Markov: try to avoid "nick:" starts to extra chaining

when starting another sentence because the main one is too short, do a bit of work in an attempt to avoid "nick: blah" starts, since they're fairly common. instead we just ignore nick: and start with "blah blah"
2012-07-29 15:43:15 -05:00 · 2012-07-29 15:43:15 -05:00 · 26ec854c67
commit 26ec854c67
parent ad1de23a7c
1 changed files with 27 additions and 6 deletions
--- a/modules/Markov.py
+++ b/modules/Markov.py
@ -414,17 +414,38 @@ class Markov(Module):
                        gen_words[-1] = sentence_end + eos_punctuation.pop()
                        self.log.debug("monkeyed with end of sentence, it's now: {0:s}".format(gen_words[:-1]))

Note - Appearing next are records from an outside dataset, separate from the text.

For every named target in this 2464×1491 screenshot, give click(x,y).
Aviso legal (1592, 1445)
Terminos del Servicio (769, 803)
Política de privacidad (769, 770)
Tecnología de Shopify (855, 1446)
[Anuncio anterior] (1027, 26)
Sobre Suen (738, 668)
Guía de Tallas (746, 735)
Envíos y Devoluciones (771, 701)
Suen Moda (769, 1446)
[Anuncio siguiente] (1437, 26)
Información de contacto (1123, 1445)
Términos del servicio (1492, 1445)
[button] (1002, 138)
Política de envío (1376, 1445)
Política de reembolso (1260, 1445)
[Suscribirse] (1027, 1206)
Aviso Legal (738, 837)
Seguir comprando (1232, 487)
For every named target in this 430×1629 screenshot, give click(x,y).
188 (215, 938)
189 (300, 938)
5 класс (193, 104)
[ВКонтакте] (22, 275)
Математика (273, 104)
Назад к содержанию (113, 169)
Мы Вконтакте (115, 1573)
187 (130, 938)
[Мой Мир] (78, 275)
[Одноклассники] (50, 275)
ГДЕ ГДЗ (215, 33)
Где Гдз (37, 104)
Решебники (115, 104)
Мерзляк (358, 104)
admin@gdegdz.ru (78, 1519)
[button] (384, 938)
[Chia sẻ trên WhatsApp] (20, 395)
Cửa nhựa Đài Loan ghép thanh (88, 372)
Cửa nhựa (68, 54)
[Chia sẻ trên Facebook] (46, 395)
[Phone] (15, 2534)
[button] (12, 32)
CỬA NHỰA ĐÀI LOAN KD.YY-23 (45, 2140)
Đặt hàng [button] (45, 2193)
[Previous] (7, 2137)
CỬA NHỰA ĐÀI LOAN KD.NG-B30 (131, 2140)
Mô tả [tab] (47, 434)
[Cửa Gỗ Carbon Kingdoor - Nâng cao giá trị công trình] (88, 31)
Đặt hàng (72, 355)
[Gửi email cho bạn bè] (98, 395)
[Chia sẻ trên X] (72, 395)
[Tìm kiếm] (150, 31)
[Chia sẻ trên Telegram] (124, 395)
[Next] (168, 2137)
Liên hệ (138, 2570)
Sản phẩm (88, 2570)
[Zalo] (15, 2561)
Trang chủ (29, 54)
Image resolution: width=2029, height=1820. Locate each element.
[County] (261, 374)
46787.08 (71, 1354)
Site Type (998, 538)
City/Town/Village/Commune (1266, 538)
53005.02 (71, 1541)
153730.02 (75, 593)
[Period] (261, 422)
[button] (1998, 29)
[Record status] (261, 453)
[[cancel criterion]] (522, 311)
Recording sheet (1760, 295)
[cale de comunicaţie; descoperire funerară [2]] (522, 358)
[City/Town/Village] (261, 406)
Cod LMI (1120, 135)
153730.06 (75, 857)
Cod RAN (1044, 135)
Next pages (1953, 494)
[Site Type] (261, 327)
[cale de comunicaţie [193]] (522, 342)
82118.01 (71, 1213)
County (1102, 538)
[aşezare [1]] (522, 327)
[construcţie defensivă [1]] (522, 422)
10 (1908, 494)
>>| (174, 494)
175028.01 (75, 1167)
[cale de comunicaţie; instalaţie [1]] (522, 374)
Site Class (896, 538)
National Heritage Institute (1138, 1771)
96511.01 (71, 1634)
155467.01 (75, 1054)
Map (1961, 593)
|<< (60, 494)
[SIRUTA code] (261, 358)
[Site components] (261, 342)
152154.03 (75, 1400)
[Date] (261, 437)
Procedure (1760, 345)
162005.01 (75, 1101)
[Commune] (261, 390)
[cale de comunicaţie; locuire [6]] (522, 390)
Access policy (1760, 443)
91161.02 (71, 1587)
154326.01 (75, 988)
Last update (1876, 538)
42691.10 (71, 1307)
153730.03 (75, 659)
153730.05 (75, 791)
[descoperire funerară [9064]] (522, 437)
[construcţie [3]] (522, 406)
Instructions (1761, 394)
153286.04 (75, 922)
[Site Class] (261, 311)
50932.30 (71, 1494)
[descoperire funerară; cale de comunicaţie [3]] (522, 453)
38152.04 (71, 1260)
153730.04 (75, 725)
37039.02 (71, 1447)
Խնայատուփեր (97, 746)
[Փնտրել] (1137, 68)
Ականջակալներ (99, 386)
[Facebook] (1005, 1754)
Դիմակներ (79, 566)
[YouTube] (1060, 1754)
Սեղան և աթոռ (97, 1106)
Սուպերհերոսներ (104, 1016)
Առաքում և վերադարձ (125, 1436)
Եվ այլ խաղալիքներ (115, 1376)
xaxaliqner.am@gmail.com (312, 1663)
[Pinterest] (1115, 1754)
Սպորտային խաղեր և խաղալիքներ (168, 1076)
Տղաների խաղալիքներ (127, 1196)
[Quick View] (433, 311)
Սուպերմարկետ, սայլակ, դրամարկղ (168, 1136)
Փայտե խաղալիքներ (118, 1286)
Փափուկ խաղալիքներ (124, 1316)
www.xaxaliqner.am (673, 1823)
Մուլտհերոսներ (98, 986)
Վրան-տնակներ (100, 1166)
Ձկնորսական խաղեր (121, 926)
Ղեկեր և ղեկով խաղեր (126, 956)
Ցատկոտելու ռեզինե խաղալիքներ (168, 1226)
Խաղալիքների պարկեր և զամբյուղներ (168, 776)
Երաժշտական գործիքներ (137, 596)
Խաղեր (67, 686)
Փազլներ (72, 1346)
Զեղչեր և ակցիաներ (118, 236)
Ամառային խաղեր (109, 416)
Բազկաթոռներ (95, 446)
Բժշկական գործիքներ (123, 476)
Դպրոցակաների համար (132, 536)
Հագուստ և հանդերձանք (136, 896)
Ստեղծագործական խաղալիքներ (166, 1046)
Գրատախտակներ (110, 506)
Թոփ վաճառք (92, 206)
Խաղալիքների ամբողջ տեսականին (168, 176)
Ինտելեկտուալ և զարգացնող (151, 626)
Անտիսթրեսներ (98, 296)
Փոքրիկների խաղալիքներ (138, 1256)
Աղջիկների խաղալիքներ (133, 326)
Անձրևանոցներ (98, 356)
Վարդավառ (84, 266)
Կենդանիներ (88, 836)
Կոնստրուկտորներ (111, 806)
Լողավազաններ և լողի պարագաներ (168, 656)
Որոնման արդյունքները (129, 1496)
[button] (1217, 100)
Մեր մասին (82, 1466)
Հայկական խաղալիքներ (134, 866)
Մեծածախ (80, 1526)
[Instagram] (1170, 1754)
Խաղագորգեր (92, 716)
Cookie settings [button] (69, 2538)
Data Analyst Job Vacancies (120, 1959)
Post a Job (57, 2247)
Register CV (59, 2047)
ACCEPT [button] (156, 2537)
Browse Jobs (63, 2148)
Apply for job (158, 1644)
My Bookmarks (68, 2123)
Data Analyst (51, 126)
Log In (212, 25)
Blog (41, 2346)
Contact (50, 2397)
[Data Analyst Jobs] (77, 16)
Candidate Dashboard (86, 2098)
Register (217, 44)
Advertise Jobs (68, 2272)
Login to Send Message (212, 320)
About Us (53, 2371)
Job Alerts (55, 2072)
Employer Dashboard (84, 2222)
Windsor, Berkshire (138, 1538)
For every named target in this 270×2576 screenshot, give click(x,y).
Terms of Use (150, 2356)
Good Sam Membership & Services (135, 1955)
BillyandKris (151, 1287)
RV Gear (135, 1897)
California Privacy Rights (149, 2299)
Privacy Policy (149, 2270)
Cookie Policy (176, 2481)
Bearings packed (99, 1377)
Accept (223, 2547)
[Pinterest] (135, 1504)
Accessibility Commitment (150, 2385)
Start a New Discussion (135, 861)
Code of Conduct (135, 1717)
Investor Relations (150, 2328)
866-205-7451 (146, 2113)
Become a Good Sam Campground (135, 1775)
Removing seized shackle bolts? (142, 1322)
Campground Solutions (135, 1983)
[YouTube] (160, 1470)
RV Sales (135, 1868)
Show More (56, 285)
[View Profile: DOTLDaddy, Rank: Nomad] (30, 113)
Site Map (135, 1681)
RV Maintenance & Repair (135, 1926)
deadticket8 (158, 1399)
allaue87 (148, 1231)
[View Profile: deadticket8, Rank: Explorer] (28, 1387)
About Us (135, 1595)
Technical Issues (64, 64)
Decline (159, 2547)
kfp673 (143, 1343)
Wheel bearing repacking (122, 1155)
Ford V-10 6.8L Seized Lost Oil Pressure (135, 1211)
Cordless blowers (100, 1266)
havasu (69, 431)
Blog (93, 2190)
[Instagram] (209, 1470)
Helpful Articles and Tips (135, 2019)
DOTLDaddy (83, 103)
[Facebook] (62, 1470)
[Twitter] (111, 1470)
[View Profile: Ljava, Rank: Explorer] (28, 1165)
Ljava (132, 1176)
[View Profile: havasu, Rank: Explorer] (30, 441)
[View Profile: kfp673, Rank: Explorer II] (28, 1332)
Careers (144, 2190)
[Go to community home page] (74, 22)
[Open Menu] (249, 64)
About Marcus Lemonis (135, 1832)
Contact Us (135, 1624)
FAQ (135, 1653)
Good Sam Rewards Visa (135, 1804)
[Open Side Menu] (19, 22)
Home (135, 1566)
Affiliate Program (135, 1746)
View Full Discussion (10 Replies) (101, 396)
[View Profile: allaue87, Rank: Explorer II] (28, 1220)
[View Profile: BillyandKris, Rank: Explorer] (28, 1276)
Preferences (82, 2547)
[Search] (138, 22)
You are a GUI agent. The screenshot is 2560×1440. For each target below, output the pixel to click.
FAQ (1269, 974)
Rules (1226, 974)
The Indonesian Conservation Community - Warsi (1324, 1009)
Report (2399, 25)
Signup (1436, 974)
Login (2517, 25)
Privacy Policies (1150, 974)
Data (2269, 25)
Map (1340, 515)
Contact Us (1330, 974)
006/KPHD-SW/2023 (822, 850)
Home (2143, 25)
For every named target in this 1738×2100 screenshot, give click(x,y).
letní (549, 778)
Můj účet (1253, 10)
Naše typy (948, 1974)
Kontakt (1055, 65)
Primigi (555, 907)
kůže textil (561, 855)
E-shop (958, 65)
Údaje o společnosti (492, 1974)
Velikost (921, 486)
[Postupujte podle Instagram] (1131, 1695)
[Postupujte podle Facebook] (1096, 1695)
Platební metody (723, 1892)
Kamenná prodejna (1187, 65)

+                    new_chain_words = []
                    # new word 1
                    key_hits = self._retrieve_chains_for_key(self.start1, self.start2, context_id)
-                    gen_words.append(self._get_suitable_word_from_choices(key_hits, gen_words, min_size))
-
+                    new_chain_words.append(self._get_suitable_word_from_choices(key_hits, gen_words, min_size))
                    # the database is probably empty if we got a stop from this
-                    if gen_words[-1] == self.stop:
+                    if gen_words[0] == self.stop:
                        break
+                    # new word 2
+                    key_hits = self._retrieve_chains_for_key(self.start2, new_chain_words[0], context_id)
+                    new_chain_words.append(self._get_suitable_word_from_choices(key_hits, gen_words, min_size))
+                    if gen_words[1] != self.stop:
+                        # two valid words, try for a third and check for "foo:"
+
+                        # new word 3 (which we may need below)
+                        key_hits = self._retrieve_chains_for_key(new_chain_words[0], new_chain_words[1], context_id)
+                        new_chain_words.append(self._get_suitable_word_from_choices(key_hits, gen_words, min_size))
+
+                        # if the first word is "foo:", start with the second
+                        addressing_suffixes = [':', ',']
+                        if gen_words[0][-1] in addressing_suffixes:
+                            gen_words += new_chain_words[1:]
+                            self.log.debug("appending following anti-address " \
+                                           "new_chain_words: {0:s}".format(new_chain_words[1:]))
+                        else:
+                            gen_words += new_chain_words[0:]
+                            self.log.debug("appending following extended " \
+                                           "new_chain_words: {0:s}".format(new_chain_words[0:]))
                    else:
-                        # new word 2
-                        key_hits = self._retrieve_chains_for_key(self.start2, gen_words[-1], context_id)
-                        gen_words.append(self._get_suitable_word_from_choices(key_hits, gen_words, min_size))
+                        # well, we got one word out of this... let's go with it
+                        # and let the loop check if we need more
+                        self.log.debug("appending following short new_chain_words: {0:s}".format(new_chain_words))
+                        gen_words += new_chain_words

        # chop off the seed data at the start
        gen_words = gen_words[2:]